L’illisible et l’invisible
Pour Philippe Bootz, ces différents courants sont nés avec la démocratisation d’Internet : "On a vu apparaître une nouvelle génération d’auteurs très intéressants, qui utilisent Flash ou la vidéo pour animer la poésie. Mais ils s’éloignent de l’inspiration avant-gardiste. Pour eux, l’ordinateur est juste un support, il ne fait pas partie de leur processus de création", explique Bootz, qui a fondé ALIRE, la première revue de poésie électronique, en 1988.
Ce qui intéresse Bootz dans sa démarche artistique, ce n’est pas l’objet littéraire visible sur écran, mais l’idée de gérer tout le processus électronique qui se trouve derrière, l’écriture informatique en tant que telle. De sorte que même la lecture soit contrôlée par l’auteur, qui intègre ainsi le public au coeur de son dispositif. Pour lui, la partie "invisible ou illisible" qui vient se nicher dans les programmes fait elle-même partie de l’oeuvre.
C’est pour expliciter cette orientation que Bootz et trois collègues poètes numériques viennent d’ouvrir Transitoire observables. Ce site est né à l’occasion des Nuits poétiques de Poitiers, le 19 mars dernier, et Bootz compte sur sa participation à E-Poetry pour s’ouvrir à un public plus vaste, et international.
Sur Transitoires observables, on trouve essentiellement des textes théoriques et une série d’oeuvres d’Alexandre Gherban.
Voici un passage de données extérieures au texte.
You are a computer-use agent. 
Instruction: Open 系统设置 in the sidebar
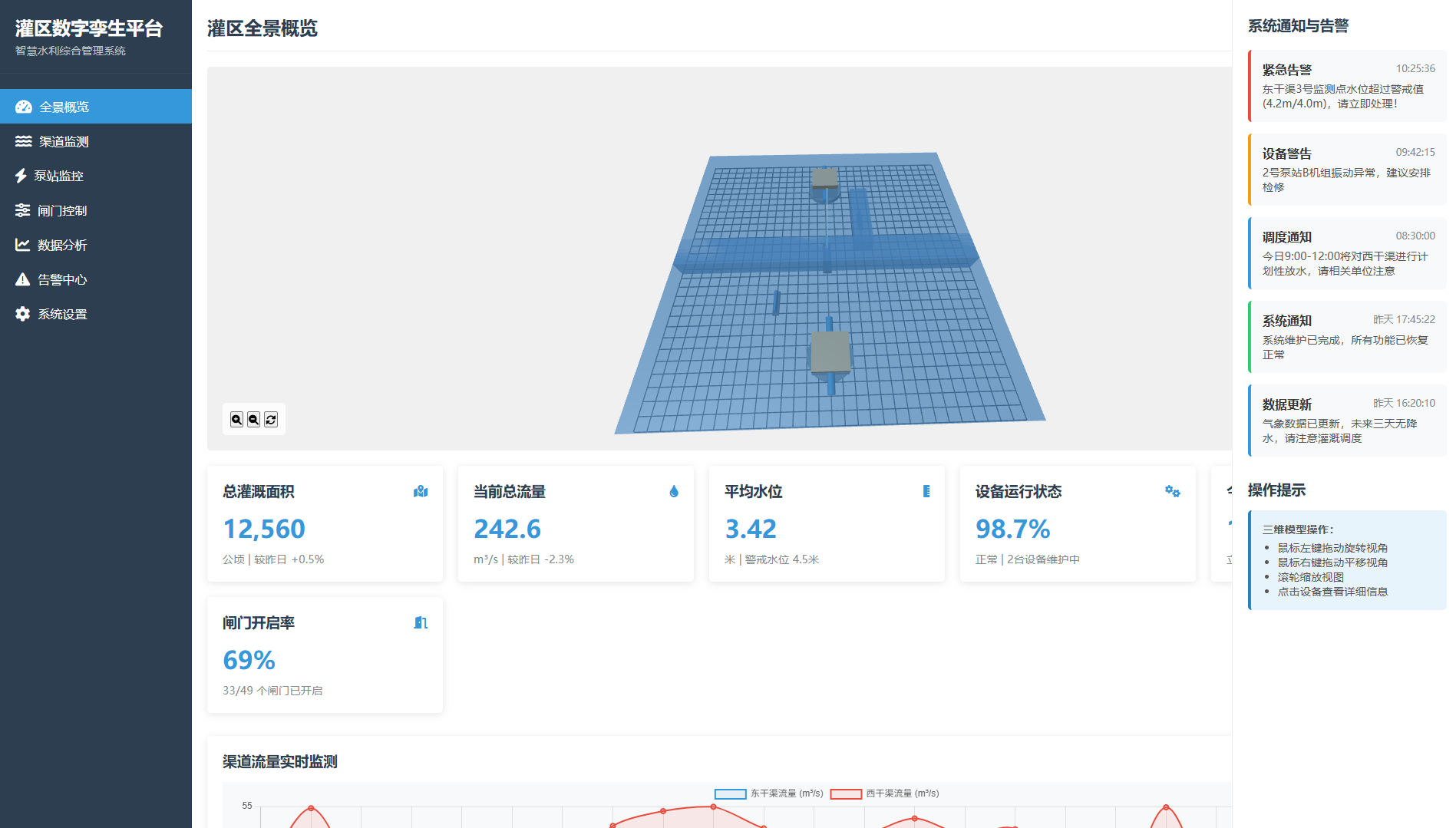62,314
Mais Bootz promet bientôt d’autres documents pour mettre à jour la démarche du regroupement de "façon plus ludique".
A E-Poetry, face aux poètes qui se considèrent aussi comme programmateurs, une partie de la nouvelle génération française viendra défendre son approche, qui accorde moins de place aux outils informatiques.
Sortir la poésie du livre
"Notre démarche n’est pas forcément contradictoire avec celle des pionniers", précise Julien d’Abrigeon, auteur du site Tapin.free.fr et modérateur de la liste de diffusion e-ecriture, consacrée à la poésie contemporaine numérique. "Nous avons la même volonté de sortir la poésie du livre. Mais nous ne sommes pas des programmateurs, nous utilisons des outils déjà présents. Nous les utilisons au service de la poésie : je ne vais pas utiliser du Flash pour faire exploser un mot juste pour faire joli. Mais si ce mot est ’Big Bang’, là, ça prend du sens", explique l’artiste.
"Je ne devrais peut-être pas le dire, mais il m’arrive aussi d’écrire sur le papier ! Numériques ou non, nous sommes avant tout des poètes contemporains !", revendique Julien d’Abrigeon, pour qui les divergences de point de vue de la scène française "ressemblent à des querelles de clochers".
A E-Poetry, anciens et modernes se retrouveront dans la célébration de leur art : "L’essentiel, c’est que la poésie numérique soit visible, résume Julien d’Abrigeon. Le festival permettra sûrement des échanges passionnants entre nos théoriciens Français et les Américains, du Nord comme du Sud... D’ailleurs, les Brésiliens sont très forts pour mêler l’image à la poésie...", conclue le poète, un brin narquois.